Copy word for word the line containing "Click the dark cassette-style toolbar icon" together with all lines following it to the end of the listing below, without the pictures.

STORED DATA »
——————————

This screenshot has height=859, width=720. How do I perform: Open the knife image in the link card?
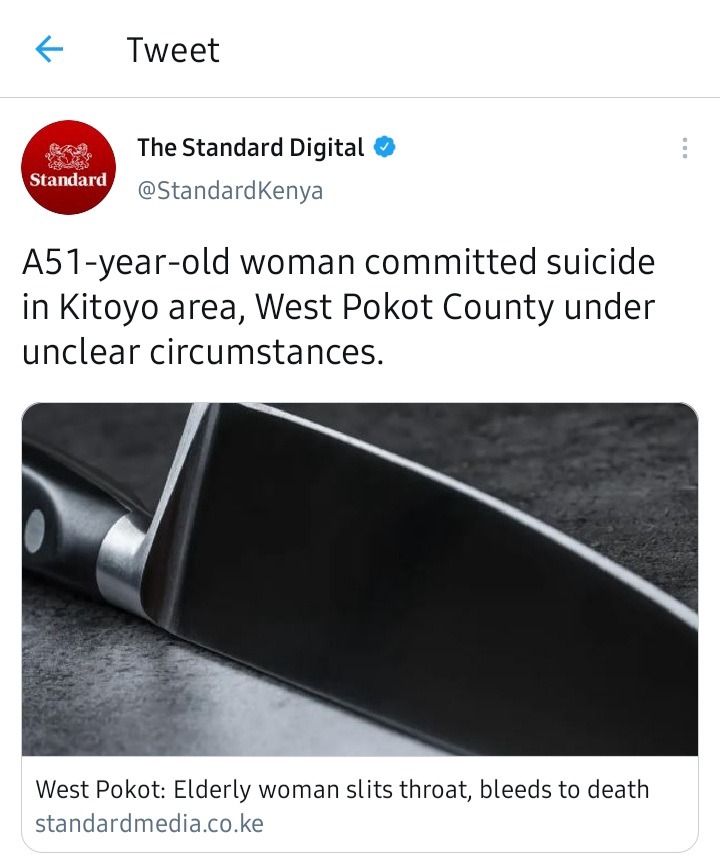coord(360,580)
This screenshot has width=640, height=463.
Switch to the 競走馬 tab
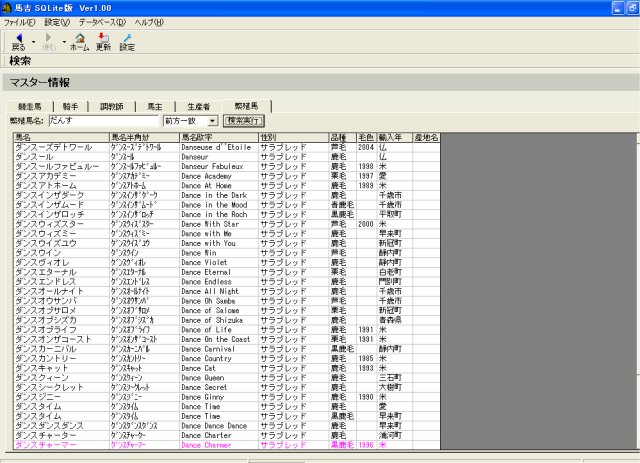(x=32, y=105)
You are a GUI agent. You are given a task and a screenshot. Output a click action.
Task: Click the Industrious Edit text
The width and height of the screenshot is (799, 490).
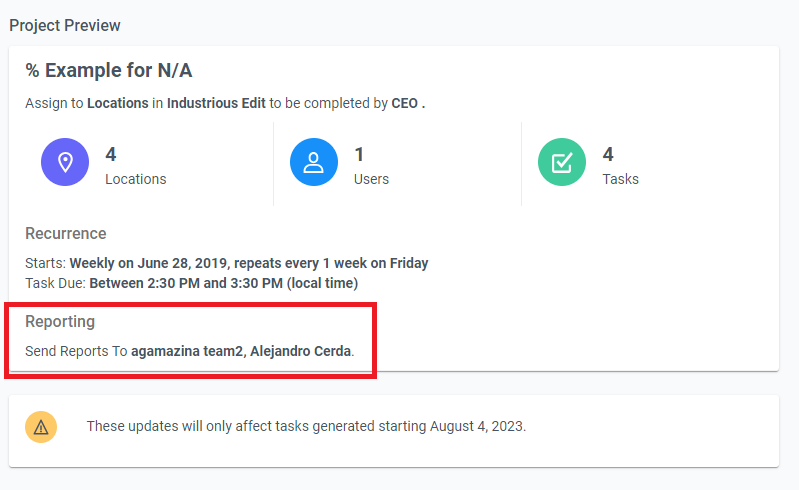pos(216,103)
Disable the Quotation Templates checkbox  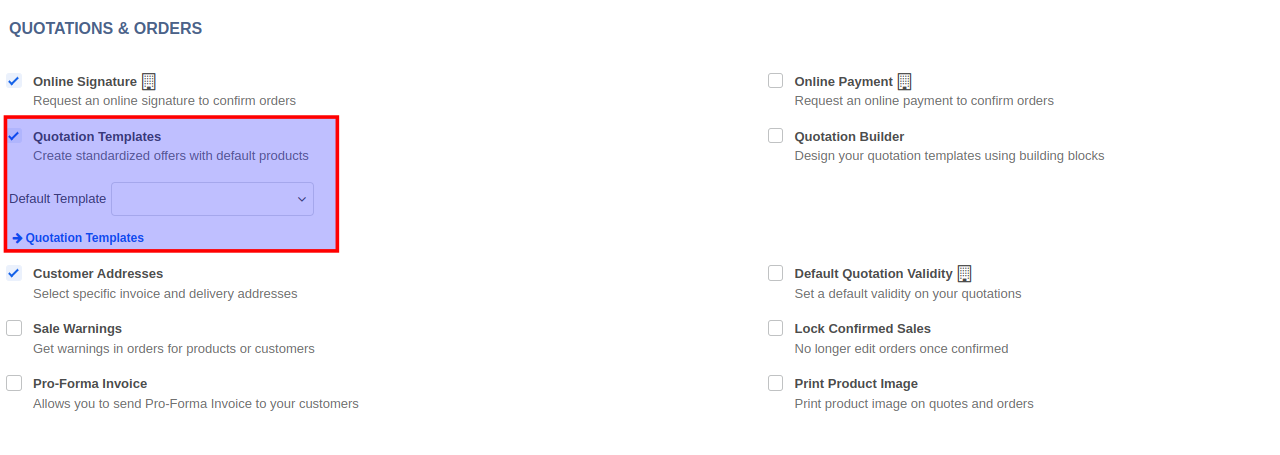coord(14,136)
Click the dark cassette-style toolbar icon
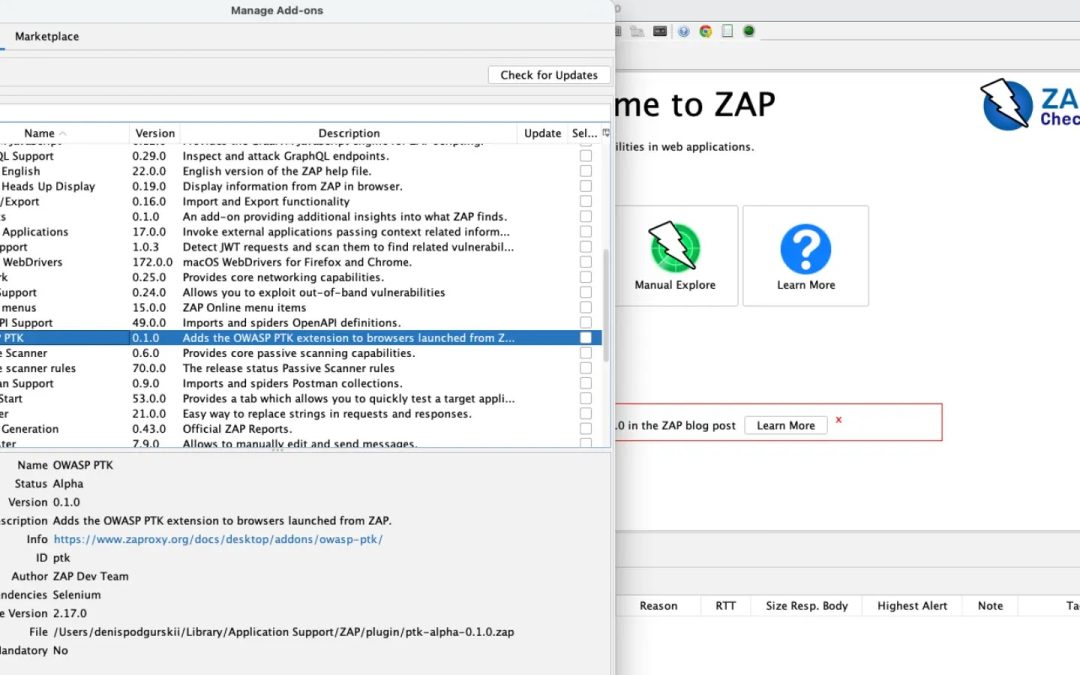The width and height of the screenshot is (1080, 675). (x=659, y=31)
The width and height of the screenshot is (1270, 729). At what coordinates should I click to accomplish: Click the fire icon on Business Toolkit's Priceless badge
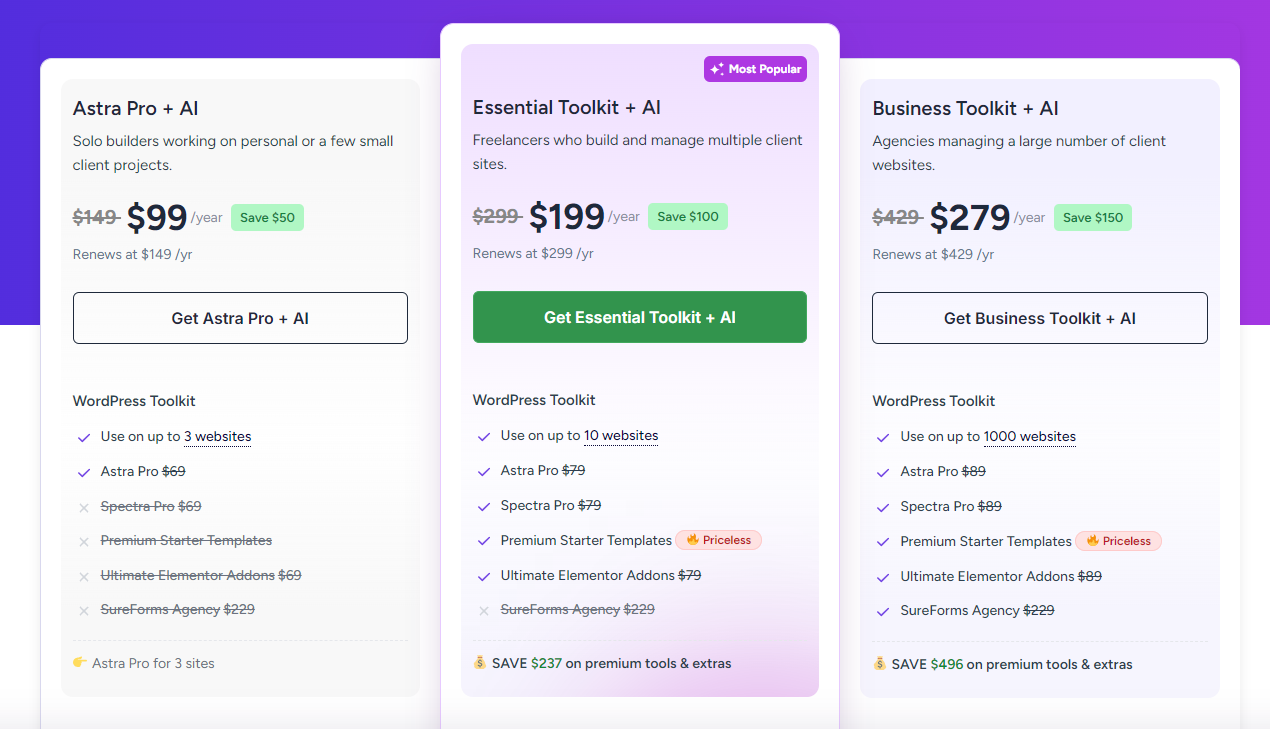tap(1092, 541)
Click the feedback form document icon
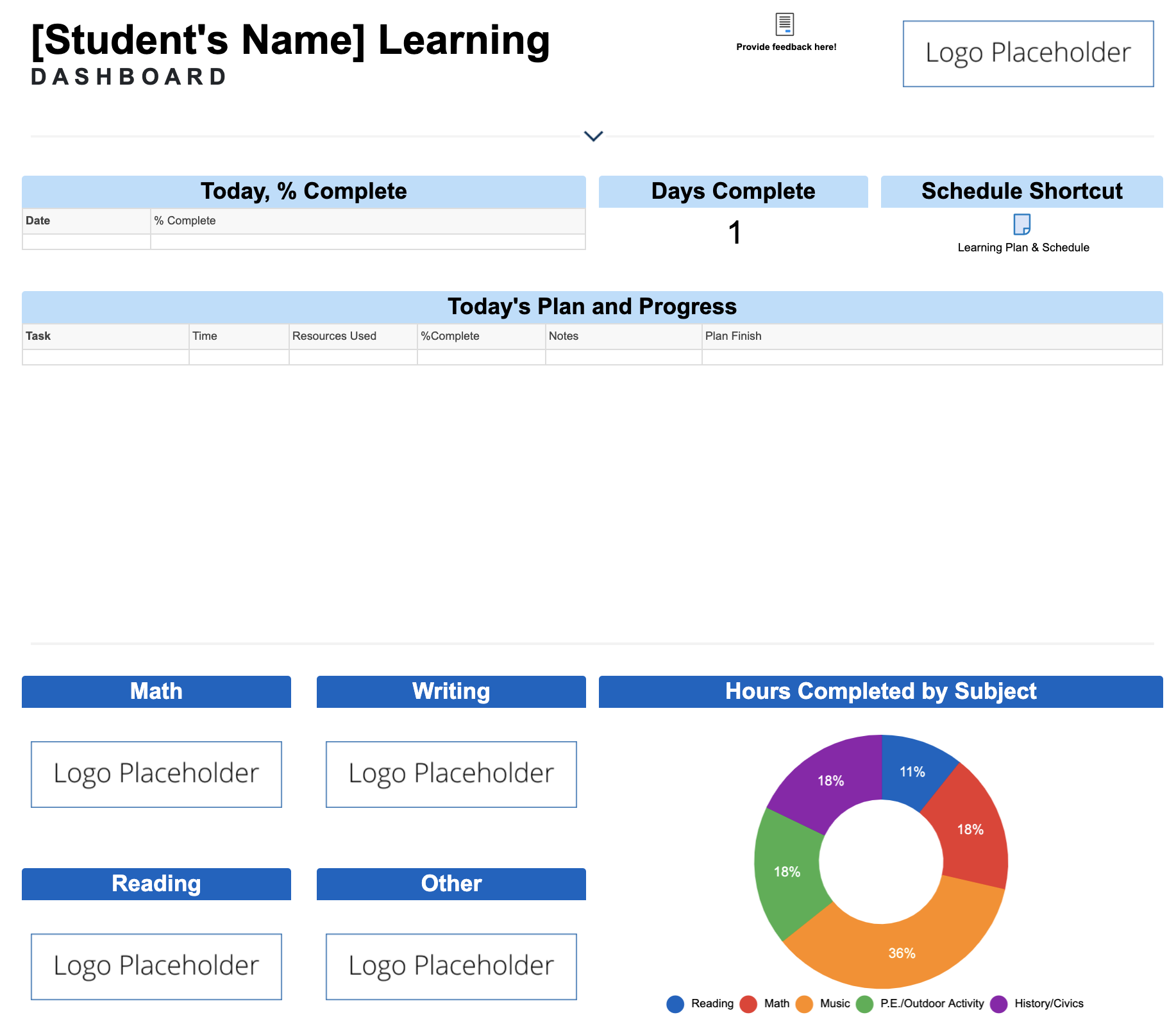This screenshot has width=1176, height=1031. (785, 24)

——————————

EXPECTED OUTPUT »
Click the dark cassette-style toolbar icon
The width and height of the screenshot is (1080, 675). (x=659, y=31)
The width and height of the screenshot is (1270, 729). At what coordinates should I click to accomplish: Click the fire icon on Business Toolkit's Priceless badge
tap(1092, 541)
Click the feedback form document icon
This screenshot has width=1176, height=1031. (785, 24)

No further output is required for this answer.